▶ **GOAL**
Copy out the records below line for line, leaving every character unchanged.

Records from a pointing dataset
++++++
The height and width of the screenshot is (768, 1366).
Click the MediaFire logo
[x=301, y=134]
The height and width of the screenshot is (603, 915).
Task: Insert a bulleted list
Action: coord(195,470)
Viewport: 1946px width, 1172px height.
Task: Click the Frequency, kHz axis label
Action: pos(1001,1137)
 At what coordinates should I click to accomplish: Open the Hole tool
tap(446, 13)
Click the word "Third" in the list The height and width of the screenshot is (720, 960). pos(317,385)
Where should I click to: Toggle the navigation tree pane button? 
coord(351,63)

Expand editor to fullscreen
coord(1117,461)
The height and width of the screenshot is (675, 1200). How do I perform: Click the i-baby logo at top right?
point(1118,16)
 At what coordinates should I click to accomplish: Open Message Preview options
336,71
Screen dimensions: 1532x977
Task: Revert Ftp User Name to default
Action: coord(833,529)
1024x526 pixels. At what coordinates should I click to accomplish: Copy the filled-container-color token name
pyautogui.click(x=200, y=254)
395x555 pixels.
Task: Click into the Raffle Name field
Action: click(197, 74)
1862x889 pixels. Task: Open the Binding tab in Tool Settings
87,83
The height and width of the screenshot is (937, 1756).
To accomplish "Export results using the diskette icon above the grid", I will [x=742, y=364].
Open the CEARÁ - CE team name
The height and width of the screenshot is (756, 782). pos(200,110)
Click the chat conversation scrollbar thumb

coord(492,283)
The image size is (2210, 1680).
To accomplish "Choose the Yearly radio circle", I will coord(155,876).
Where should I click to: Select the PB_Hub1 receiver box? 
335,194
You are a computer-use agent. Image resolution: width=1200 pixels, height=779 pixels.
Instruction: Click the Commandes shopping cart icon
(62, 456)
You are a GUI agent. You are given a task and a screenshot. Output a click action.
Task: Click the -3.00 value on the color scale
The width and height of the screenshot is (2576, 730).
++++++
▶ **SOLVED PROBLEM**
The height and width of the screenshot is (768, 1366).
Click the MediaFire logo
[x=301, y=134]
The height and width of the screenshot is (603, 915).
Task: Insert a bulleted list
Action: coord(195,470)
Viewport: 1946px width, 1172px height.
Task: Click the Frequency, kHz axis label
Action: pos(1001,1137)
 At what coordinates should I click to accomplish: Open the Hole tool
tap(446, 13)
Click the word "Third" in the list The height and width of the screenshot is (720, 960). pos(317,385)
Where should I click to: Toggle the navigation tree pane button? 
coord(351,63)

Expand editor to fullscreen
coord(1117,461)
The height and width of the screenshot is (675, 1200). How do I perform: Click the i-baby logo at top right?
point(1118,16)
 At what coordinates should I click to accomplish: Open Message Preview options
336,71
Screen dimensions: 1532x977
Task: Revert Ftp User Name to default
Action: coord(833,529)
1024x526 pixels. At what coordinates should I click to accomplish: Copy the filled-container-color token name
pyautogui.click(x=200, y=254)
395x555 pixels.
Task: Click into the Raffle Name field
Action: click(197, 74)
1862x889 pixels. Task: Open the Binding tab in Tool Settings
87,83
The height and width of the screenshot is (937, 1756).
To accomplish "Export results using the diskette icon above the grid", I will [x=742, y=364].
Open the CEARÁ - CE team name
The height and width of the screenshot is (756, 782). pos(200,110)
Click the chat conversation scrollbar thumb

coord(492,283)
The image size is (2210, 1680).
To accomplish "Choose the Yearly radio circle", I will coord(155,876).
Where should I click to: Select the PB_Hub1 receiver box? 
335,194
You are a computer-use agent. Image resolution: width=1200 pixels, height=779 pixels.
Instruction: Click the Commandes shopping cart icon
(62, 456)
You are a GUI agent. You are given a task and a screenshot. Output a click action.
Task: Click the -3.00 value on the color scale
The width and height of the screenshot is (2576, 730).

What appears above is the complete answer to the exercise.